As to will is a greater perfection than barely to be, so to will
good is more perfect than to will. The step from power to a
virtuous act is the greatest perfection in man. Power is only a
balance or poise between virtue and vice, or a suspension between
good and evil. The passage or step to the act is a decision or
determination for the good, and consequent by the superior good.
The power susceptible of good and evil comes from God, which we have
fully evinced. Now, shall we affirm that the decisive stroke that
determines to the greater good either is not at all, or is less
owing to Him? All this evidently proves what the Apostle says,
viz., that God "works both to will and to do of His good pleasure."
Here is man's dependence; let us look for his liberty.

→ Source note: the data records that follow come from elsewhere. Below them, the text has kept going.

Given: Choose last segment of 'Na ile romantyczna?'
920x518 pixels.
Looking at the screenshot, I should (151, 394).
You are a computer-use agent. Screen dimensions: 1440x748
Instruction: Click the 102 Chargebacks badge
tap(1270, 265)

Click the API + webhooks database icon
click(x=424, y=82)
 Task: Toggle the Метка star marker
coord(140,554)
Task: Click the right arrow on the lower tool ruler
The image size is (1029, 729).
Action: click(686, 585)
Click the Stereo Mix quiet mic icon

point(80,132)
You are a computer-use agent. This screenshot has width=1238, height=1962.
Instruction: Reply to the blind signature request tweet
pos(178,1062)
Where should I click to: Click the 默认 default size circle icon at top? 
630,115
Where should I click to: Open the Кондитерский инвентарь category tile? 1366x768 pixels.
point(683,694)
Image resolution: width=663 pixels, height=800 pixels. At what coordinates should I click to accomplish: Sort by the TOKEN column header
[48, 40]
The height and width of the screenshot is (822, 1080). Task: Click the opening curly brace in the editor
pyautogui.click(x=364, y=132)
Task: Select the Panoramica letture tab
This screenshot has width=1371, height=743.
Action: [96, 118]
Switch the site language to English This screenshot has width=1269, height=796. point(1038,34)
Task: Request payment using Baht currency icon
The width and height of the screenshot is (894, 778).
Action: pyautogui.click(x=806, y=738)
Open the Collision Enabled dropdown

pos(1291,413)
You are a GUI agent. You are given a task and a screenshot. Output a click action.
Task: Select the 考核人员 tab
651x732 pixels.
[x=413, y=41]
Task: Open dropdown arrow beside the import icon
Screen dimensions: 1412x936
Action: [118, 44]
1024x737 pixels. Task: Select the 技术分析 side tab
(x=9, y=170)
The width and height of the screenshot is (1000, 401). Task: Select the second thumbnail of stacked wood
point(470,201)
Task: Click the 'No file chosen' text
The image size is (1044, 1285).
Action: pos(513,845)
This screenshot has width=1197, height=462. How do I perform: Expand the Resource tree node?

SECT. LXVI. Of Man's Liberty.
I am free, nor can I doubt of it. I am intimately and invincibly
convinced that I can either will or not will, and that there is in
me a choice not only between willing and not willing, but also
between divers wills about the variety of objects that present
themselves. I am sensible, as the Scripture says, that I "am in the
hands of my Council," which alone suffices to show me that my soul
is not corporeal. All that is body or corporeal does not in the
least determine itself, and is, on the contrary, determined in all
things by laws called physical, which are necessary, invincible, and
contrary to what I call liberty. From thence I infer that my soul
is of a nature entirely different from that of my body.